Current events in the region are testimony to the foresight of Ambassador
Christian Herter and the Institute's founders, who recognized the importance of
the Middle East to American interests and appreciated the need for greater
mutual understanding. Since its establishment over 50 years ago, the
Institute's programs, publications, and library have served us well by educating
the public and opinion leaders on the region's complexities and their relevance
to the United States.
I have been asked tonight to speak about those complexities and to examine some
of the problems and opportunities for U.S. policy in the region.

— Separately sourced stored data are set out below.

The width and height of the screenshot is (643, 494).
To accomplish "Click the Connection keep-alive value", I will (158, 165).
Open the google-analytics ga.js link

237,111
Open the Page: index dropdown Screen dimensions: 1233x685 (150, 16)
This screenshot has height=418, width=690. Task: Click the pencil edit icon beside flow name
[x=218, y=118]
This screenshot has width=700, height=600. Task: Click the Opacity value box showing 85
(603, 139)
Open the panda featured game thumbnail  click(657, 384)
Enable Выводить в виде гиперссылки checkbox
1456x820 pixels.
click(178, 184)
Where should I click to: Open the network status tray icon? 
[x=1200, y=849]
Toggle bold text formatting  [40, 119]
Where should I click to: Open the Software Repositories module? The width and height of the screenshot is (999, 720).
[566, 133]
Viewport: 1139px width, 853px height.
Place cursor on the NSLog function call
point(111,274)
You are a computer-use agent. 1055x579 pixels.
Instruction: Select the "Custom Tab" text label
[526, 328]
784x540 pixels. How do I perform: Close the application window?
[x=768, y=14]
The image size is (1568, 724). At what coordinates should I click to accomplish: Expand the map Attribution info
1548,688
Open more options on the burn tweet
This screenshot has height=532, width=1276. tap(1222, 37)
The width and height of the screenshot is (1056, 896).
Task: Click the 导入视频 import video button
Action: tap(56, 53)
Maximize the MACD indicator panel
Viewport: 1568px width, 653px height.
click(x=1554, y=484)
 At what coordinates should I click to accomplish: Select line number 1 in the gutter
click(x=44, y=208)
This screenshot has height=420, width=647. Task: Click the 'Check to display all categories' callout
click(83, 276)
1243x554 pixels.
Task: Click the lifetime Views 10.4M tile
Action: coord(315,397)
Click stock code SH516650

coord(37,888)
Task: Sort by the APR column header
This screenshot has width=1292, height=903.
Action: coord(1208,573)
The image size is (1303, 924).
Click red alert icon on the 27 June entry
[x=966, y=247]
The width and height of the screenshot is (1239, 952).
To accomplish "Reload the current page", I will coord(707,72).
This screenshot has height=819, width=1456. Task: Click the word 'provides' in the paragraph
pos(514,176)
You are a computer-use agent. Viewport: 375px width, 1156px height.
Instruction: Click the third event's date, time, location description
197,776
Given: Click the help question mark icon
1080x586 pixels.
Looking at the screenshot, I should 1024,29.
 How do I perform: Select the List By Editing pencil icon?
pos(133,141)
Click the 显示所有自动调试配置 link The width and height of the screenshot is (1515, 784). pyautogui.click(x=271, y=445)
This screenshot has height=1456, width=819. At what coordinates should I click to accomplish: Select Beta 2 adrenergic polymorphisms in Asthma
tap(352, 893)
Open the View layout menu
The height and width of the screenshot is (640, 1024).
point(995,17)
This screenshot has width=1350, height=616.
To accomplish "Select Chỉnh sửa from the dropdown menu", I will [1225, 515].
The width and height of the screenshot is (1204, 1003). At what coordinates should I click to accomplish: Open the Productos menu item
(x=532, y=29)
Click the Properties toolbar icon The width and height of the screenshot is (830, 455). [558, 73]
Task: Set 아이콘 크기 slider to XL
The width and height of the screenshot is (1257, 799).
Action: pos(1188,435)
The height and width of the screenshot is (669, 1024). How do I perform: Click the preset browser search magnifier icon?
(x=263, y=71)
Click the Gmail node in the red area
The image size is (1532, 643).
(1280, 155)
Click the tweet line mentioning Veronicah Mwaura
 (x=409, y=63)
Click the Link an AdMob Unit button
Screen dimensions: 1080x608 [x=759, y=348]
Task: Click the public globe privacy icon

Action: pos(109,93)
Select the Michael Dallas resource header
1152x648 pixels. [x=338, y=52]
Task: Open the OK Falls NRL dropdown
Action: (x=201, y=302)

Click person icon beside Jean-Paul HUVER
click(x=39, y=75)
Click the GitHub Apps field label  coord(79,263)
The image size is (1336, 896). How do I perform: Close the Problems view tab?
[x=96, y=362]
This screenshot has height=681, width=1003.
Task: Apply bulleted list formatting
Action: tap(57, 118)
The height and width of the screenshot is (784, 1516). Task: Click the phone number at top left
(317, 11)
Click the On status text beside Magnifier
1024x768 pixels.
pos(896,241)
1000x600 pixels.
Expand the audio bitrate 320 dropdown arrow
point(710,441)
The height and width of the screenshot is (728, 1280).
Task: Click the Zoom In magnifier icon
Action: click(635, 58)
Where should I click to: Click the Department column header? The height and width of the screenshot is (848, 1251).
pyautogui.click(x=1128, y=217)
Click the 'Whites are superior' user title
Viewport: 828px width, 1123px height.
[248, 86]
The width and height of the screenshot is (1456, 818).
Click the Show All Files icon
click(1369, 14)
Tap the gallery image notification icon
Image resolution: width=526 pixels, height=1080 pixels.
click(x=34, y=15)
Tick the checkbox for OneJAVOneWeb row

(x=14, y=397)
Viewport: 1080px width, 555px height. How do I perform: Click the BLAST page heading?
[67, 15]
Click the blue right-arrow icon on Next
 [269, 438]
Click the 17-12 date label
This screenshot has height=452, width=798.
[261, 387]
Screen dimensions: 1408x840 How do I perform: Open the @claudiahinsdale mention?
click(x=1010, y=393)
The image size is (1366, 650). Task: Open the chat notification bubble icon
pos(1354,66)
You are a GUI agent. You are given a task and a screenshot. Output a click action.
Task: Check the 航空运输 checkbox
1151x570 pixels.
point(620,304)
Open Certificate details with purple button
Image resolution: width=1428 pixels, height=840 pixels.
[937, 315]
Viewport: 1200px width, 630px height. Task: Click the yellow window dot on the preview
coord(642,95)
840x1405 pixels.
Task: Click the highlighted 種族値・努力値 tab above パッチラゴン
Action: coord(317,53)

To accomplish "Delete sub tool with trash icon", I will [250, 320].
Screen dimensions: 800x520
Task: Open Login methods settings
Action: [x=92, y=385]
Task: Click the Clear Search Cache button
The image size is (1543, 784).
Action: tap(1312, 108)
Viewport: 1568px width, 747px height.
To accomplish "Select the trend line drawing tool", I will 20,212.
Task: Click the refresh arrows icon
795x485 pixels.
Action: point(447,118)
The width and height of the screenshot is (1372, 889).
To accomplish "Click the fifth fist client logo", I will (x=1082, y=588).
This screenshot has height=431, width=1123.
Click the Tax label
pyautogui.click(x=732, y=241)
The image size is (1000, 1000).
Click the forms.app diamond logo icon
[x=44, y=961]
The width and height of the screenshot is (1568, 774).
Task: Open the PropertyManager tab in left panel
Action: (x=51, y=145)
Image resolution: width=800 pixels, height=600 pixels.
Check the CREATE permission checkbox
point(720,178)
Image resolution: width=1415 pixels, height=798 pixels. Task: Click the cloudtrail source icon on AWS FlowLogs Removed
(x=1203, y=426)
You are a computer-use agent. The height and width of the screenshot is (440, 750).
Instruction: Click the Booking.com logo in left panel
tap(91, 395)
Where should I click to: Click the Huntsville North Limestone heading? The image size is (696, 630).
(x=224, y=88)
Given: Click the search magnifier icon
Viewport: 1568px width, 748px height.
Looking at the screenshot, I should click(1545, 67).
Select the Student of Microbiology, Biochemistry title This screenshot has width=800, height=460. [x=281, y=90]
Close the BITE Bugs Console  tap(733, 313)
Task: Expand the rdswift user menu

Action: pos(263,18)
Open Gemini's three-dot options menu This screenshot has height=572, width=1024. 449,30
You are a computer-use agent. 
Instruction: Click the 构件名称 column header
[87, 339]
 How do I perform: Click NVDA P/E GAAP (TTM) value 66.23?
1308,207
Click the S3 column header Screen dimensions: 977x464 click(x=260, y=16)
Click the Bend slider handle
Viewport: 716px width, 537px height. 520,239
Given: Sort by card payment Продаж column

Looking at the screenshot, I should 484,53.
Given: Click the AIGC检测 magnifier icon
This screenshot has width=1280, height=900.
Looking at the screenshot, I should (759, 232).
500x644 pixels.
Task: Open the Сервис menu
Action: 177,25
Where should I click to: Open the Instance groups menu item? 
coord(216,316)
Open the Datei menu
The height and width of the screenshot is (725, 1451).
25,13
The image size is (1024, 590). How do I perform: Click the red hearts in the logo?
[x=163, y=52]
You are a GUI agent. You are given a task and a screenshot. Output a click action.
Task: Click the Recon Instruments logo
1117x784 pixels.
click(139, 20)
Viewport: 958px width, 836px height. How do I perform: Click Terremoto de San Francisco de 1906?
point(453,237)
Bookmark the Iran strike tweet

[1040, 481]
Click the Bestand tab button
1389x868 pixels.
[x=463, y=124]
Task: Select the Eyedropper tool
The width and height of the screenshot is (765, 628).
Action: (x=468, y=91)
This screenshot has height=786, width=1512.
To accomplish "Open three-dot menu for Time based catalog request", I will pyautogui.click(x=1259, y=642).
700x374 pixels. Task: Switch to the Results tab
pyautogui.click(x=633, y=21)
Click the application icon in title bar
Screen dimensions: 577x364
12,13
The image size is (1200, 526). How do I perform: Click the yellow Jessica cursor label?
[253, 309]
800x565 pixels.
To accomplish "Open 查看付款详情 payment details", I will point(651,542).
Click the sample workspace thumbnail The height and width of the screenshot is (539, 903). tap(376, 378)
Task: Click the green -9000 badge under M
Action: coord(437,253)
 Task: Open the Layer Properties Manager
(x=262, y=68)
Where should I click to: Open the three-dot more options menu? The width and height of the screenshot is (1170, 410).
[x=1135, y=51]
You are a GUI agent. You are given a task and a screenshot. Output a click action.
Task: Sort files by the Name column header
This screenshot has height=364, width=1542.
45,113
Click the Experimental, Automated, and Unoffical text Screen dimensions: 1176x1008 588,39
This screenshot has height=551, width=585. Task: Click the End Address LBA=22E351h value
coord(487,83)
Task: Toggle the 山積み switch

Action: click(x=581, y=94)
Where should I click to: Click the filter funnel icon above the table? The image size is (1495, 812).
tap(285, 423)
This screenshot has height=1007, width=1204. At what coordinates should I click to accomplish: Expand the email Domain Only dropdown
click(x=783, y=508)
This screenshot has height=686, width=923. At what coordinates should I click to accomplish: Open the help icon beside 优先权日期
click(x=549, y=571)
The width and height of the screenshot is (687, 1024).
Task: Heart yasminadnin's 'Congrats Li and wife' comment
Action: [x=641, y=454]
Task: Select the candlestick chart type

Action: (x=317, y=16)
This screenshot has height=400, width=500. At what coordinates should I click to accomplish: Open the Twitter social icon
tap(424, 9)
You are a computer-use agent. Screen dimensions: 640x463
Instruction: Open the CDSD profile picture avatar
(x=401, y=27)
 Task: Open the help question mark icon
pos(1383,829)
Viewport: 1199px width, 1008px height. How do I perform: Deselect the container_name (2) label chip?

In some ways, the problems of the Middle East are not distinct from those that
we face throughout the world. With an average population growth rate of 3%,
the region is beset by the same demographic explosion which is putting dangerous
resource demands and social and political pressures on countries throughout
Africa and Asia. The proliferation of weapons of mass destruction and their
delivery systems is a global threat, which concerns not only the Middle East,
but Europe, South Asia, and East Asia, as well. As the Embassy bombings in
Nairobi and Dar-es-Salaam so horrifically demonstrated, terrorism represents an
international scourge, which is not confined to a single geographic area. The
accelerating evolution of an interdependent global economy makes Middle Eastern
markets vulnerable to the fiscal and trade upheavals now affecting Russia and
several of the Asian tigers.
The Middle East is no longer the isolated, exotic enclave romanticized by the
likes of Doughty, Lawrence, Thesiger, Philby, and Bell. Rather, it is a modern,
vital member of the complex web of international institutions, information
linkages, and transnational relationships euphemistically referred to as "the
global village." But also a modern region with a venerable and vital history
which touches all Americans.
The Middle East thus presents unique challenges. Many of its more intractable
problems have their roots in the region's long history and require special
consideration. Foremost among these, of course, is the Arab-Israeli dispute.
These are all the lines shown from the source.